Field notes, one week after the switch-on
I kept it simple. Same staircase, same hour each day.
- Courtyard temperature at 16:00
- Humidity on the fourth-floor landing
- Water-meter photo at 20:00
- Notes on smells, noise, neighbour behaviour
Temperature
Before, our little well of a courtyard was a kiln by mid-afternoon. Last week, with city fountains running and parks irrigating again on schedule, I measured a consistent 1.5 to 2.0 degrees cooler at 16:00. Not magic. Just shade that wasn’t crisping and stone that wasn’t heat-soaked to the core. You could stand by the mailboxes without feeling baked from below.
Humidity
Landing humidity nudged up a few points. Nothing dramatic. Enough to take the edge off the dry throat feeling when you climb to the third and stop to do the fake “checking pockets” rest. The air stopped smelling like warm plaster. It had a faint plant note again. Manuel says that’s just the mop water. I’ll take it either way.
Water use
Our meter picture book says we’ve not gone mad. Daily consumption is slightly up from the hardest restriction weeks, but still lower than what we used two summers ago. People are rinsing longer, not running longer. Different thing. The big change is behaviour, not volume. Fewer panic jugs stacked by sinks. More routine.
Street-level changes
Planters along the avenue have stopped being memorials to dead rosemary. The city crews are back with the slow hoses, and the soil holds the water instead of repelling it like a pan. On Saturday I watched two kids playing tag through a misted bed by the playground. No one shouted at them. The ground wasn’t dusting up into their shoes.
Shopkeepers did that thing where they wash the edge of pavement, and I didn’t get the old surge of guilt for feeling pleased. During the bans, the habit looked reckless. This week it read like a small reset. Pavement that doesn’t smell like the week.
The fountains themselves do more than look pretty. They become split-second air coolers as the breeze lifts spray across your face at a crossing. You can stand downwind of a small jet for half a minute and feel your heart slow. Cliché, but bodies notice.
What eased, what didn’t
The city has water again and the showy bits are back, but the background machine hasn’t gone quiet. Desal is still working. Reservoirs are healthier, not infinite. The drafted habits are worth keeping. We got good at short showers, at catching first-cold in a bucket to feed pots, at not pretending a sink is a bin. I’m keeping the bucket. It owes me nothing.

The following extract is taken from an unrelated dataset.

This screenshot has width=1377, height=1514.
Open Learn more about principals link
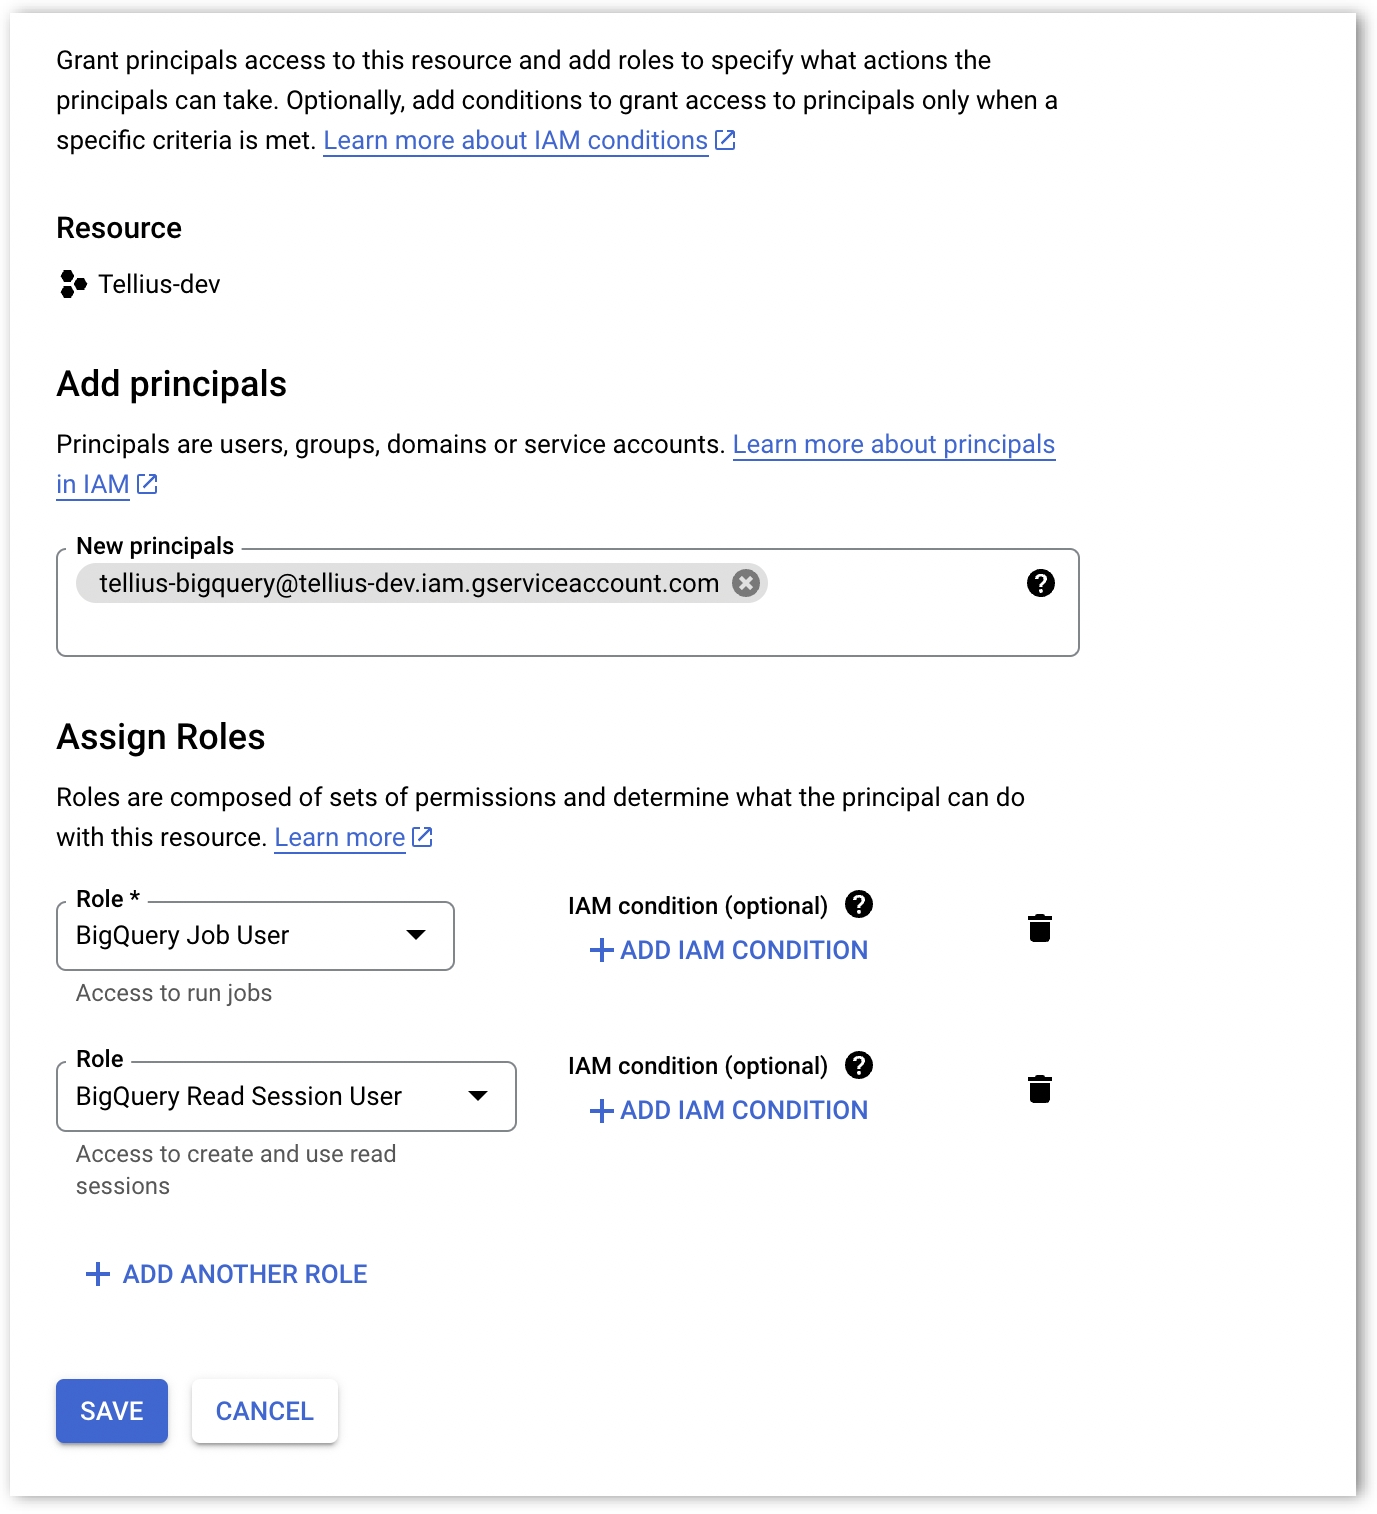coord(893,445)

There’s a risk in the spectacle. Fountains on means people think problem solved. It’s not. It’s problem managed after rain. The difference is important. The building committee met on Tuesday and we voted to keep the monthly “water board” minutes for a while, just shorter. Less scolding, more practice. Pepi suggested a stairwell plant rota with a cap. Manuel rolled his eyes and built the timetable anyway.
Micro-experiments that actually helped
- Night purge in the courtyard for one hour. We opened the back gate at 22:00 and left the stairwell door ajar. The core cooled enough that the first climb next morning didn’t feel like wearing a scarf.
- Shade audit with a clothesline. We stretched a line across the top of the light well and pegged white cloth for two afternoons. It cut glare, dropped the centre temperature a notch, and didn’t annoy the neighbours. Pepi wants to sew a proper sail.
- Tap discipline without drama. Egg timer on the bathroom shelf, not on the phone. Two turns. It works because you can see it and it doesn’t ping when you’re shampoo-blind.
What I’ll keep from the drought
The lists. The measuring habit. The slightly smug feeling when you pour plant water from a saved jar and the basil says thanks by smelling like a pizza. Also the WhatsApp etiquette we finally learned. Less shouting, more photos. “Here’s my meter today. Looks steady.” It calms the group. Nobody wants another six months of fines talk.
A small walk to end
I went back to the fountains at dusk. The big basins weren’t doing the show, just the steady lift and fall. People leaned on the rail like they were waiting for a train that would never come. A boy held his mother’s hand and reached with the other, fingers spread, to feel the cool drift. On the way home I cut through our courtyard, put my hand to the tile, and didn’t flinch. Two degrees sounds like nothing. It isn’t.
We got back our soundscape. We didn’t get back permission to forget. That’s probably the right way round.